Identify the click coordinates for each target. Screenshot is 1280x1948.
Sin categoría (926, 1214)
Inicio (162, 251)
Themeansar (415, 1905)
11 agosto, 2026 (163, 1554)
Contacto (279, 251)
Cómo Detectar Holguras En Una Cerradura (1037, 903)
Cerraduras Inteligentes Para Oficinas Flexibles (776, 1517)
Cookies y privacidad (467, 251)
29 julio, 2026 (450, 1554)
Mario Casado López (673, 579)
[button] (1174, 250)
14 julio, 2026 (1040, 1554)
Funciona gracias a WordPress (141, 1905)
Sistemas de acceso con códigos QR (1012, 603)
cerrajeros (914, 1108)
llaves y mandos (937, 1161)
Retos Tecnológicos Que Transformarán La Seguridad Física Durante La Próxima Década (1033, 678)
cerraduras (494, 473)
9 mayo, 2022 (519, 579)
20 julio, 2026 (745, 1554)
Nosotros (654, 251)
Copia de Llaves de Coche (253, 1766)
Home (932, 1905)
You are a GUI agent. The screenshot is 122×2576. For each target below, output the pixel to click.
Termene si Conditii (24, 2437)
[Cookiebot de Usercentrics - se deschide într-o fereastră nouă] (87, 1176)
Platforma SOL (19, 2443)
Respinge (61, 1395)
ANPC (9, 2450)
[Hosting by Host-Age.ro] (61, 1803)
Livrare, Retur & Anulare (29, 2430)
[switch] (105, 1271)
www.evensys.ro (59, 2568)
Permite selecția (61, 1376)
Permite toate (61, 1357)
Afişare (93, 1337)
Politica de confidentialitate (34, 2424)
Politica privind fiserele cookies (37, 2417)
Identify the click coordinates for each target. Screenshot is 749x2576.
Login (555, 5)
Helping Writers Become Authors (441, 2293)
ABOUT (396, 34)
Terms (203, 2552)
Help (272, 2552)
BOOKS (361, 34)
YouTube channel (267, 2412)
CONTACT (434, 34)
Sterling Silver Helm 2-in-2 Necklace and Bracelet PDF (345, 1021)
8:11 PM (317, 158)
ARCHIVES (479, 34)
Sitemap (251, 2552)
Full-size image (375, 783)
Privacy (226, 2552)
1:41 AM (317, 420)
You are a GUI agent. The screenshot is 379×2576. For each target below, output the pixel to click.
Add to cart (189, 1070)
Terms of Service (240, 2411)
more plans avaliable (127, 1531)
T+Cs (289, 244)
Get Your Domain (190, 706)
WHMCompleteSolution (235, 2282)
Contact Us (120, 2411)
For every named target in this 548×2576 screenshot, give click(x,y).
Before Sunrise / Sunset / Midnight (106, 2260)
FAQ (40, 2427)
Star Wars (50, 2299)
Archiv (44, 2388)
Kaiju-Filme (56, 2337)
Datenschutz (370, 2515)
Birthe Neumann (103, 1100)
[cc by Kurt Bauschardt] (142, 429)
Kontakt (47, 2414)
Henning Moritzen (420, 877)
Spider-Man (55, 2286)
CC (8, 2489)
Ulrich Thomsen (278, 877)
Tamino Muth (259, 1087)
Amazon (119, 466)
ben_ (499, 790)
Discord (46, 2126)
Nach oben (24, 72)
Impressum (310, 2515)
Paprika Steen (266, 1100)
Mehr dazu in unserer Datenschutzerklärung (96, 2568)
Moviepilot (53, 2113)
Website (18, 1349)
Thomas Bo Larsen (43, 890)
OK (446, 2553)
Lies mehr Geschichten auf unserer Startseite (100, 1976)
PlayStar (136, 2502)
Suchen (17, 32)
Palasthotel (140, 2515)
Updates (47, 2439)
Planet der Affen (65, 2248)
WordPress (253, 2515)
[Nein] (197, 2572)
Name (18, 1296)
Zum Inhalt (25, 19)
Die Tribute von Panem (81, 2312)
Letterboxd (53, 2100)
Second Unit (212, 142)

▸ ASSIGNED TASK
Restate the data above word for word. Leave nothing out.

▸ TASK RESPONSE
Identify the click coordinates for each target. Screenshot is 1280x1948.
Sin categoría (926, 1214)
Inicio (162, 251)
Themeansar (415, 1905)
11 agosto, 2026 (163, 1554)
Contacto (279, 251)
Cómo Detectar Holguras En Una Cerradura (1037, 903)
Cerraduras Inteligentes Para Oficinas Flexibles (776, 1517)
Cookies y privacidad (467, 251)
29 julio, 2026 (450, 1554)
Mario Casado López (673, 579)
[button] (1174, 250)
14 julio, 2026 (1040, 1554)
Funciona gracias a WordPress (141, 1905)
Sistemas de acceso con códigos QR (1012, 603)
cerrajeros (914, 1108)
llaves y mandos (937, 1161)
Retos Tecnológicos Que Transformarán La Seguridad Física Durante La Próxima Década (1033, 678)
cerraduras (494, 473)
9 mayo, 2022 (519, 579)
20 julio, 2026 (745, 1554)
Nosotros (654, 251)
Copia de Llaves de Coche (253, 1766)
Home (932, 1905)
You are a GUI agent. The screenshot is 122×2576. For each target below, output the pixel to click.
Termene si Conditii (24, 2437)
[Cookiebot de Usercentrics - se deschide într-o fereastră nouă] (87, 1176)
Platforma SOL (19, 2443)
Respinge (61, 1395)
ANPC (9, 2450)
[Hosting by Host-Age.ro] (61, 1803)
Livrare, Retur & Anulare (29, 2430)
[switch] (105, 1271)
www.evensys.ro (59, 2568)
Permite selecția (61, 1376)
Permite toate (61, 1357)
Afişare (93, 1337)
Politica de confidentialitate (34, 2424)
Politica privind fiserele cookies (37, 2417)
Identify the click coordinates for each target. Screenshot is 749x2576.
Login (555, 5)
Helping Writers Become Authors (441, 2293)
ABOUT (396, 34)
Terms (203, 2552)
Help (272, 2552)
BOOKS (361, 34)
YouTube channel (267, 2412)
CONTACT (434, 34)
Sterling Silver Helm 2-in-2 Necklace and Bracelet PDF (345, 1021)
8:11 PM (317, 158)
ARCHIVES (479, 34)
Sitemap (251, 2552)
Full-size image (375, 783)
Privacy (226, 2552)
1:41 AM (317, 420)
You are a GUI agent. The screenshot is 379×2576. For each target below, output the pixel to click.
Add to cart (189, 1070)
Terms of Service (240, 2411)
more plans avaliable (127, 1531)
T+Cs (289, 244)
Get Your Domain (190, 706)
WHMCompleteSolution (235, 2282)
Contact Us (120, 2411)
For every named target in this 548×2576 screenshot, give click(x,y).
Before Sunrise / Sunset / Midnight (106, 2260)
FAQ (40, 2427)
Star Wars (50, 2299)
Archiv (44, 2388)
Kaiju-Filme (56, 2337)
Datenschutz (370, 2515)
Birthe Neumann (103, 1100)
[cc by Kurt Bauschardt] (142, 429)
Kontakt (47, 2414)
Henning Moritzen (420, 877)
Spider-Man (55, 2286)
CC (8, 2489)
Ulrich Thomsen (278, 877)
Tamino Muth (259, 1087)
Amazon (119, 466)
ben_ (499, 790)
Discord (46, 2126)
Nach oben (24, 72)
Impressum (310, 2515)
Paprika Steen (266, 1100)
Mehr dazu in unserer Datenschutzerklärung (96, 2568)
Moviepilot (53, 2113)
Website (18, 1349)
Thomas Bo Larsen (43, 890)
OK (446, 2553)
Lies mehr Geschichten auf unserer Startseite (100, 1976)
PlayStar (136, 2502)
Suchen (17, 32)
Palasthotel (140, 2515)
Updates (47, 2439)
Planet der Affen (65, 2248)
WordPress (253, 2515)
[Nein] (197, 2572)
Name (18, 1296)
Zum Inhalt (25, 19)
Die Tribute von Panem (81, 2312)
Letterboxd (53, 2100)
Second Unit (212, 142)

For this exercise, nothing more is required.